Se vi ricordate, succedeva piuttosto spesso con Telegram, quando era ancora l’unica a proporre le chat codificate e succedeva in Brasile: paese noto per la sua deriva democratica. Da quando anche WhatsApp si è aggiunta, al pari delle applicazioni che permettono la codifica, guarda caso, in Brasile non sono più occorsi blocchi da parte dello stato all’accesso a Telegram o altri IM: tanto, ormai, offrono tutti la codifica delle conversazioni, per cui quel metodo non aveva più senso.
Quello che mi lascia più perplesso, al di la dei governi che tentano di mettere il naso nelle nostre chiacchierate con gli amici, è il fatto che poi lo stesso popolo che richiede servizi di cifratura per le loro chiacchierate, non facciano assolutamente nulla per proteggere loro altre fonti di informazioni, come la posta elettronica o i propri siti, personali o aziendali che siano.

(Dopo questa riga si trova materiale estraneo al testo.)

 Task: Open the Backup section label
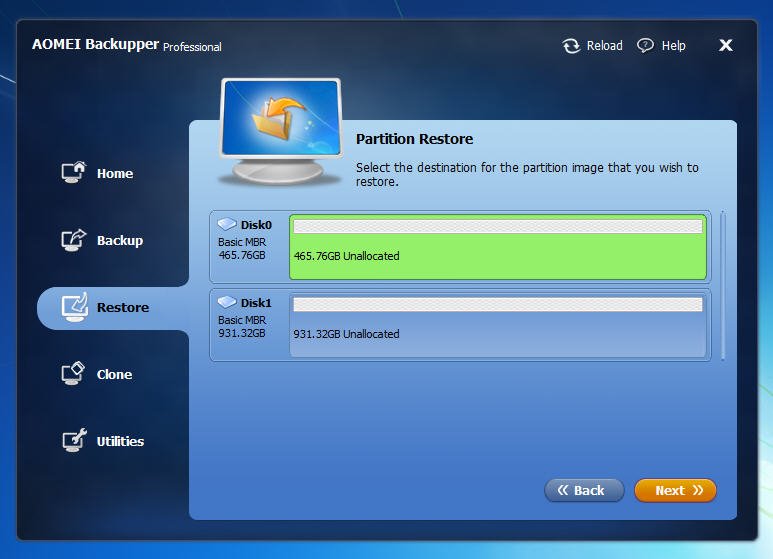tap(120, 241)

Contrariamente a quanto si pensa l’arrivo delle app di IM non ha reso l’uso della posta elettronica meno intenso, tutt’altro. Specialmente a livello di lavoro, il volume della posta elettronica non ha subito alcuna flessione. Eppure sappiamo che quasi tutti i governi accedono alle nostre email leggendosi quello che vogliono quando vogliono. Come esiste la codifica delle conversazioni esistono anche metodi per proteggere anche le nostre email. Solo che il popolo è pigro per cui continua a farsi legger le email, ma vanta di avere il sistema per chattare più sicuro che esista al momento.
Sull’onda delle richieste di governi, come quello del Regno Unito, nascono poi delle aziende che offrono email sicure con codifica, a patto che l’altro utente usi lo stesso servizio, o accetti di ricevere una mail con un allegato ed una password per leggere l’allegato stesso.
Quello che mi fa sorridere, è che queste aziende, per esempio la ProtonMail non fanno altro che fare quello che l’utente potrebbe fare da solo: ossia usare strumenti come GPG per proteggere la propria privacy, anche nella corrispondenza elettronica. Ti fornisce una chiave, e tu la usi in maniera trasparente per mandare mail codificate alla tua controparte. Cosa che potresti fare da solo e con qualunque provider, per assurdo con la peggiore in assoluto, in fatto di violazione, delle tue mail: ossia il servizio posta di Google: gmail.
Però piuttosto che mettesti li a studiare 30 minuti come si genera una chiave come usarla, preferiamo dare mandato, in modo silente, a qualcun altro che lo faccia per noi. Risultato? Vuoi una casella con accesso codificato che abbia un minimo di spazio per tenere tutta la tua mail di lavoro?
PAGA. Quando potresti farlo gratuitamente se solo ti prendessi la briga di studiare 30 minuti il metodo usato dalla stessa ProtonMail.
«Chi è causa del suo mal, pianga se stesso» cita un vecchio adagio, ed in questo caso mai fu più vero!! Pagate la ProtonMail, Safe-Net od altre aziende che hanno capito che siete disposti a pagare, piuttosto che imparare: a questo punto sono solo affari vostri !!
Io continuo a farlo per conto mio, ed a titolo gratuito, però mi spiace vedere buttare via i soldi, indipendentemente che siano di una azienda o di un privato.